The final scene (taking place at the scene of Bodo's wife's accident) strays into a bit of surrealism: Bodo's past personality, unkempt and finally emerging from the gas station restroom, takes a seat behind the wheel, while the real Bodo gets in the back of the car. As they drive off, Sissi touches (old) Bodo's face to wipe away his tears, but he stops her and does so himself, pushing her away yet again. This visibly stirs (real) Bodo, who leans forward and covers his former self's eyes, forcing him to brake. "Real" Bodo tells "old" Bodo to get out and leaves him standing in the middle of the road thus symbolically taking over "old" Bodo's life; perhaps a visual metaphor for beginning anew.

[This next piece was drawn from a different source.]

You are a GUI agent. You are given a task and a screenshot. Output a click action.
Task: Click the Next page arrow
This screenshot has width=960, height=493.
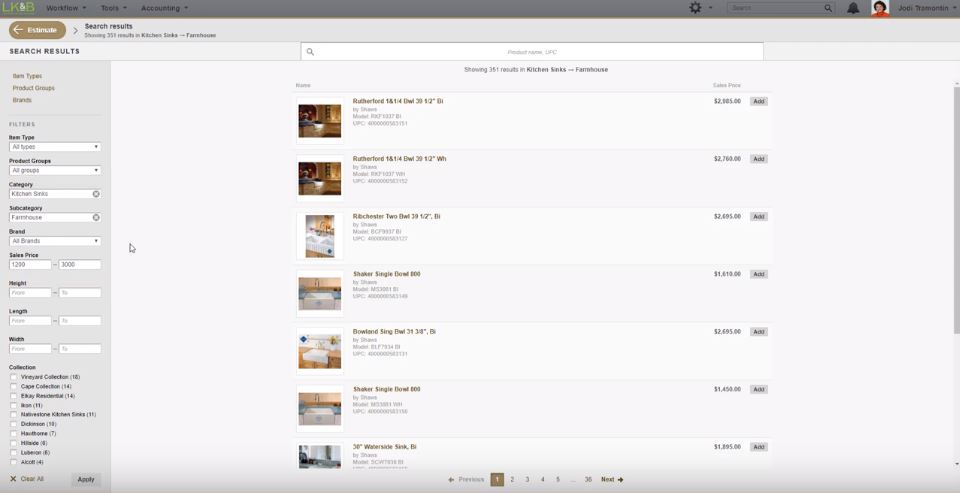612,480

In the international version of the movie, a small scene commences with the abandoned "old" Bodo as a more resolved ending to this surrealistic character and moment. Turning, he notices a sign indicating a bus stop in the field off the road; he waits by it, and an empty bus, driven by Walter, soon arrives to pick up this "dead" version of Bodo. The brothers do not speak, and they drive off a short distance before disappearing.

The film ends with Bodo's redemption through his acceptance of Sissi, as he is shown at last content and dry-eyed as the couple arrive at Meike's seaside house on the edge of a cliff.

==Cast==
- Franka Potente as Simone, "Sissi"
- Benno Fürmann as Bodo
- Joachim Król as Walter
- Lars Rudolph as Steini
- Melchior Beslon as Otto
- Ludger Pistor as Werner
- Natja Brunckhorst as Meike

== Reception ==
 Metacritic, which uses a weighted average, assigned the a score of 64 out of 100, based on 25 critics, indicating "generally favorable" reviews.